- **AIM OF THE TASK**:
After locating the line that contains "You are a computer-use agent.", output that line and each one following it, exactly, to the end of the entries. No pictures.

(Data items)
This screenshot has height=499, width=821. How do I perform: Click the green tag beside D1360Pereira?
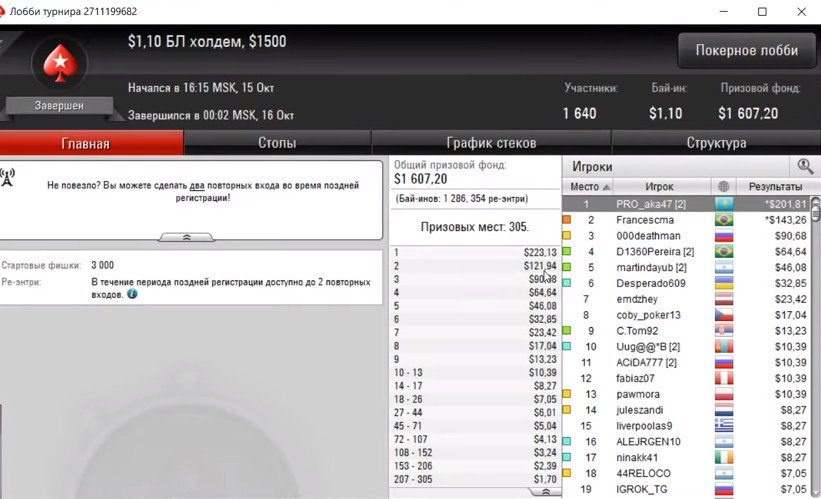(567, 251)

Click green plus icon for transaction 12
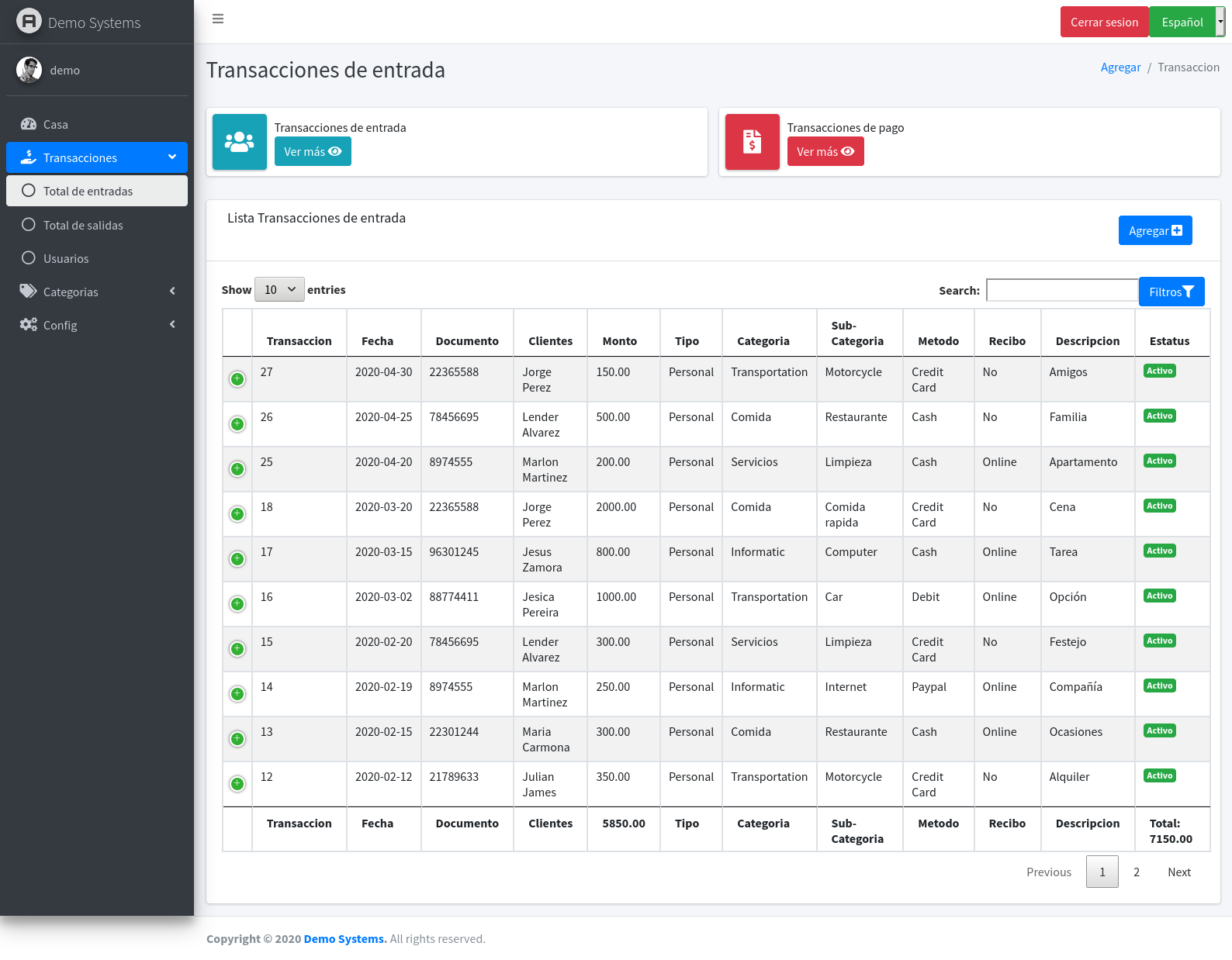(x=237, y=784)
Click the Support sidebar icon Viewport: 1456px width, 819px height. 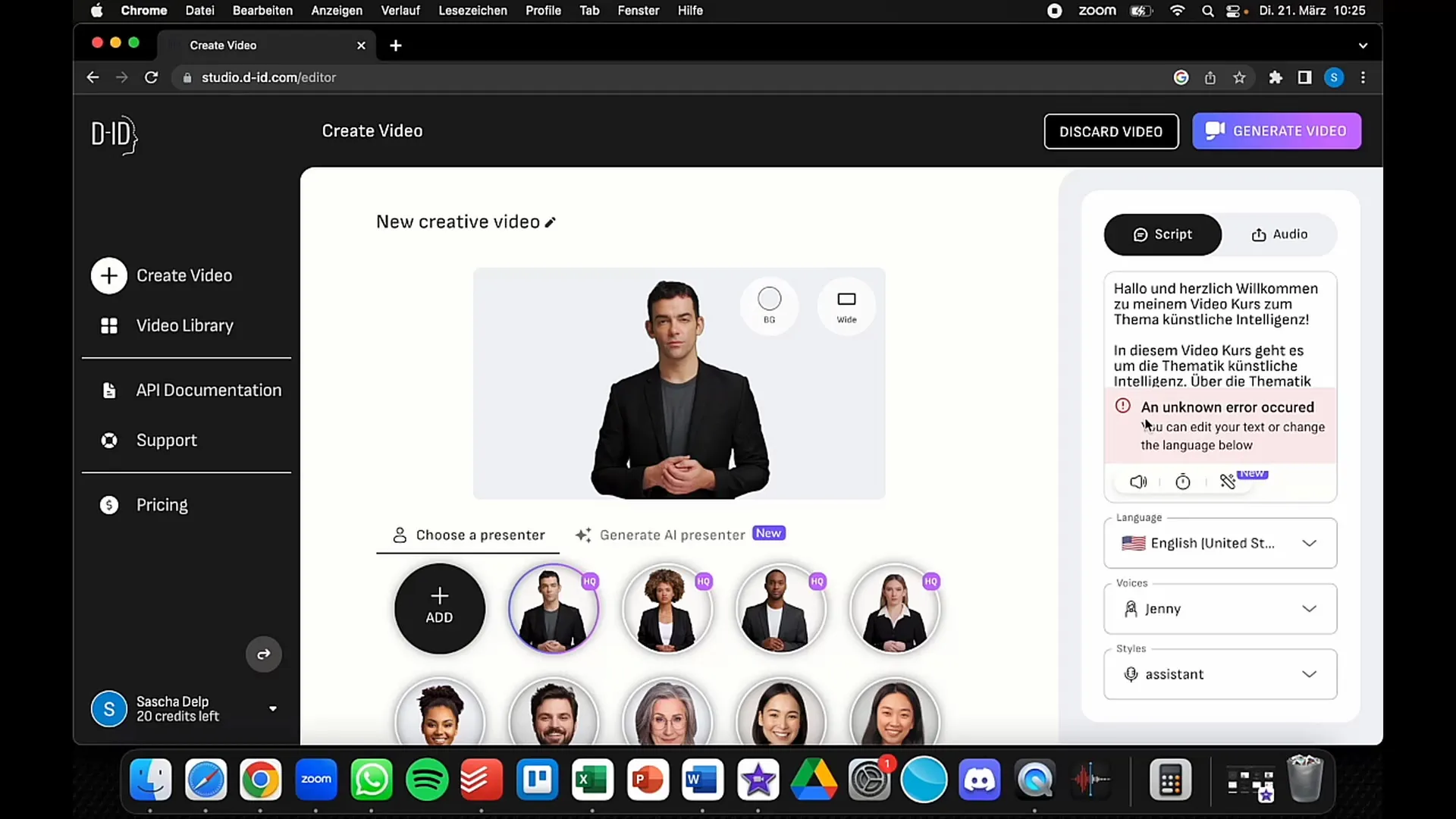108,440
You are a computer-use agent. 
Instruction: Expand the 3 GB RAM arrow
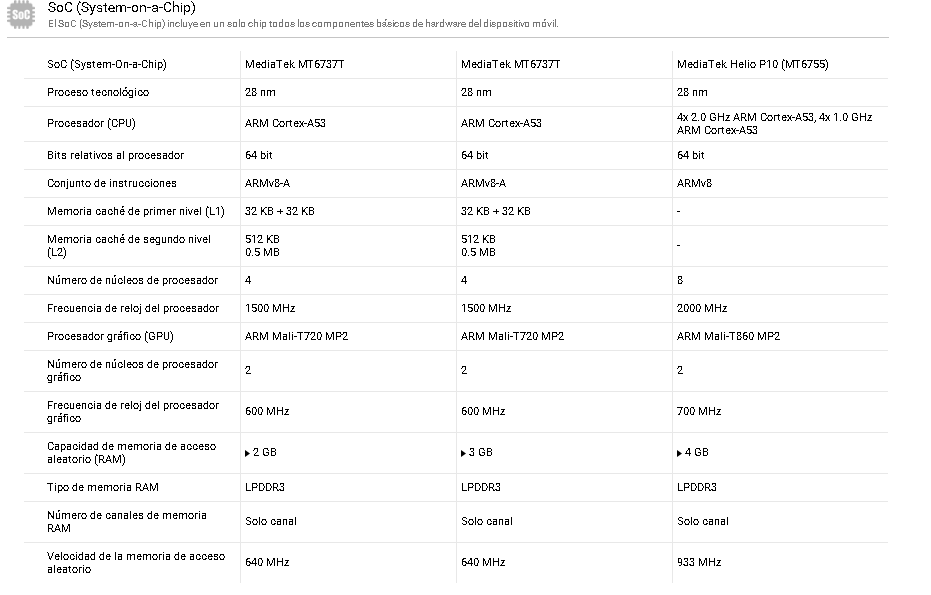464,453
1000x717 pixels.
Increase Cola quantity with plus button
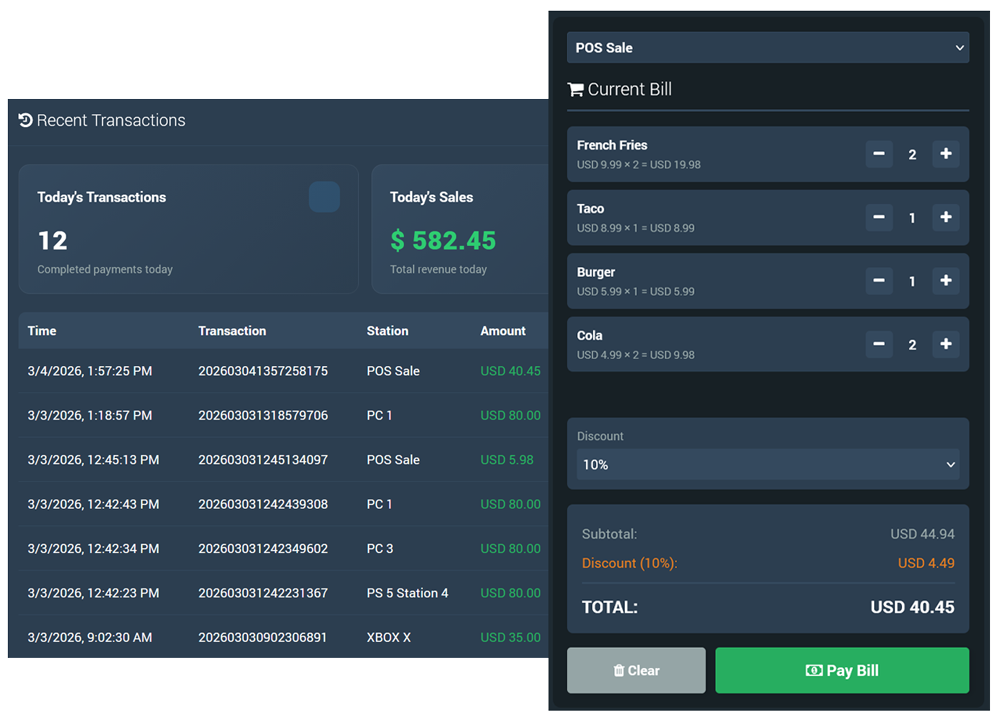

- **TASK OUTPUT**:
You are a computer-use agent. 
Instruction: Expand the 3 GB RAM arrow
464,453
1000x717 pixels.
Increase Cola quantity with plus button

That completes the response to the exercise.